A pandemia causada pelo novo coronavírus (SARS-COV-2) alterou a rotina de pacientes, profissionais e serviços de saúde em todo o mundo levando ao adiamento ou suspensão de muitos procedimentos cirúrgicos. Muitos serviços implementaram protocolos de triagem sistemática pré-operatória para SARS-COV-2. No entanto, segue incerta a eficácia da triagem sistemática de pacientes assintomáticos para SARS-COV-2 quando comparada com outras medidas de mitigação como o uso de máscaras e o distanciamento social apesar da aparente sensação de segurança conferida pela testagem pré-operatória de pacientes para SARS-COV-2. Sendo assim, descrevemos a experiência de dois anos de um hospital pediátrico (n=7.199) na triagem sistemática pré-operatória para SARS-COV-2 e comparamos a taxa de positividade mensal reportada pelo serviço em relação a taxa de positividade mensal regional do Estado de São Paulo. No período de Abril de 2020 a Fevereiro de 2022 houveram 187 (2,56%) RT-PCR positivos para COVID-19 dos quais 62.1% assintomáticos. Os sintomas mais comuns foram coriza (10,7%), febre (10%) e diarreia (8,7%).
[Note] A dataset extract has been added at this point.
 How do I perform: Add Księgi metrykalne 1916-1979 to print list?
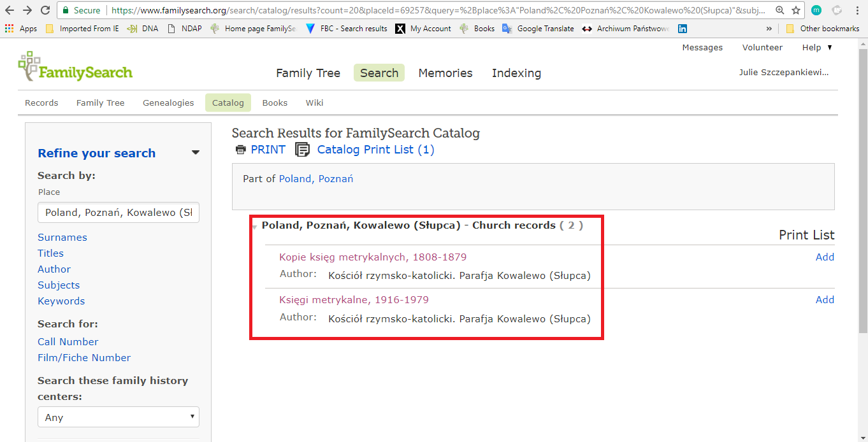(825, 300)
Dois pacientes faleceram em decorrência de sintomas relacionados a COVID-19. Mais estudos são necessários para determinar o impacto da testagem pré-operatória de RT-PCR para SARS-COV-2 em pacientes assintomáticos na mitigação da transmissão intra-hospitalar e na morbidade cirúrgica.

Palavras-chave:
Teste para COVID-19; Período Perioperatório; Anestesia; Cirurgia Geral

ABSTRACT

The novel coronavirus SARS-COV-2 (COVID-19) pandemic dramatically changed the workflow of healthcare professionals around the world. Surgical procedures were withheld and postponed in a scenario of fear and uncertainty. Despite numerous medical institutions having swiftly and widely implemented pre-operative screening protocols, cost-effective studies remain scarce specially when comparing to other mitigation measures such as the donning of masks and social distancing measures. The objective of our study is to report the monthly positivity rates of SARS-COV-2 infection in our service and compare our data with monthly positivity rates reported by the State Health Department. Between April, 2020, to February, 2022, 7,199 patients had the RT-PCR for SARS-COV-2 collected, with 187 (2.59%) testing positive for COVID-19. Most of them (62.1%) were asymptomatic. The most common symptoms were coryza (10.7%), fever (10%), and diarrhea (8.7%). Nonetheless, there were two deaths due to COVID-19 reported in our center. Further studies are necessary to elucidate the impact of pre-operative screening for SARS-COV-2 in asymptomatic patients.

Keywords:
COVID-19 Testing; Perioperative Period; Anesthesia; General Surgery

No início de 2020, os centros cirúrgicos tiveram sua rotina altamente impactada pela pandemia e, em um cenário de medo e incertezas, muitas cirurgias eletivas foram adiadas ou suspensas. Ainda em maio de 2020, estudos em pacientes submetidos à cirurgia na vigência de infecção por SARS-COV-2 já demonstravam aumento de 23,8% na mortalidade e 53,2% em complicações pulmonares11 Nepogodiev D, Bhangu A, Glasbey JC, Li E, Omar OM, Simoes JF, et al. Mortality and pulmonary complications in patients undergoing surgery with perioperative SARS-CoV-2 infection: an international cohort study. Lancet. 2020;396(10243):27-38. doi: 10.1016/S0140-6736(20)31182-X.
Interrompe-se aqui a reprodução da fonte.